Are either of you of state pension age? If not you will have to think about health care provision and one way of doing that is by paying autonomo, but it's not cheap. 

Somewhere there is a thread which mentions that if you are only doing a little bit of work - sort of pocket money stuff - you don't have to pay autonomo but the criteria are pretty poorly defined.


----------



## LesleyL (Apr 18, 2012)

jimenato said:


> Are either of you of state pension age? If not you will have to think about health care provision and one way of doing that is by paying autonomo, but it's not cheap.
> 
> Somewhere there is a thread which mentions that if you are only doing a little bit of work - sort of pocket money stuff - you don't have to pay autonomo but the criteria are pretty poorly defined.
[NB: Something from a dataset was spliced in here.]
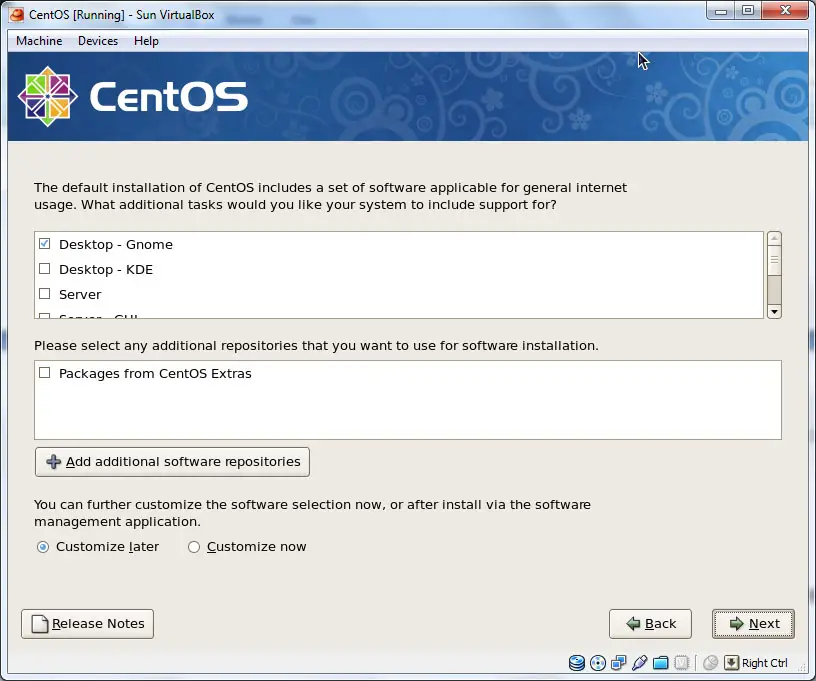This screenshot has width=816, height=681.
Task: Click Add additional software repositories
Action: coord(172,462)

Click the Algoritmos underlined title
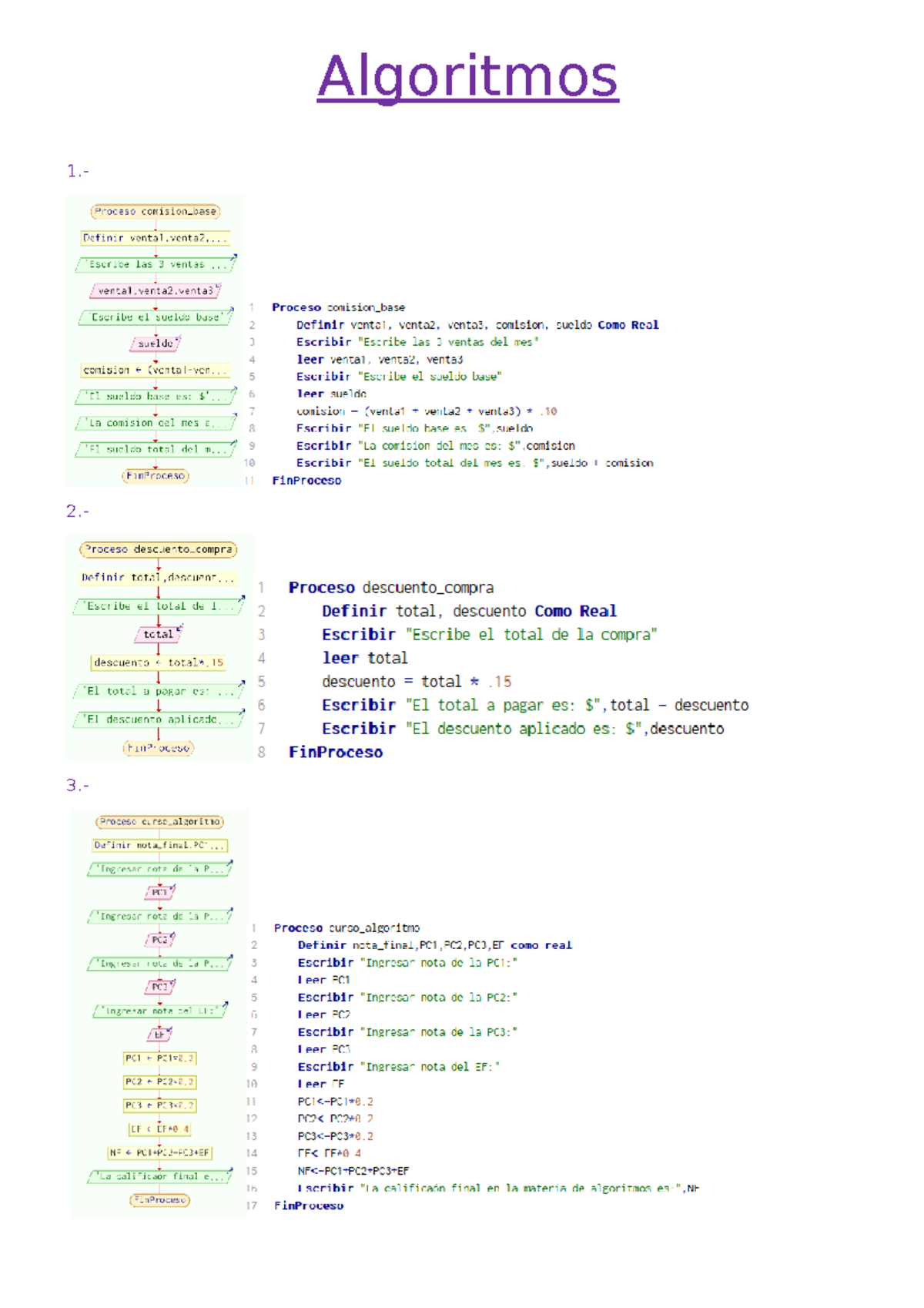[x=467, y=77]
Thanks for the replies so far. My husband will be 60 when we move and I will be 54 so not receiving state pensions. I know that we will be able to get health cover for the first two years with the right paperwork from Newcastle and after that we intended to get private healthcare until my husband started receiving his state pension.

The idea of selling the fruits of our hobbies at car boot sales etc. was literally to give us a purpose - if you get my meaning  so no profit is intended.


----------



## thrax (Nov 13, 2008)

Assuming you have sufficient funds/income to cover your iving costs whilst in Spain and they are sufficient to allow you to get your residencia and you are happy to pay for private health care, then I wouldn't bother getting Autonomo. But, if you want state health care then Autonomo is what you should go for.


----------



## xabiaxica (Jun 23, 2009)

jimenato said:


> Are either of you of state pension age? If not you will have to think about health care provision and one way of doing that is by paying autonomo, but it's not cheap.
> 
> Somewhere there is a thread which mentions that if you are only doing a little bit of work - sort of pocket money stuff - you don't have to pay autonomo but the criteria are pretty poorly defined.


yes you're right

there is a case where if you are only earning a little & irregularly then you don't have to pay autónomo - I _think _it's something like less than 600 € a month - but as you say, there is no clear info on this (that I know of, & I've looked)

I'm not sure whether you're meant to register & pay, then they pay it back if your earnings are sufficiently low, or if you just don't have to register

I'm hoping to see my gestor tomorrow when I go in to sign some papers - if he's free I'll ask him - I meant to do it in the summer & never got around to it.......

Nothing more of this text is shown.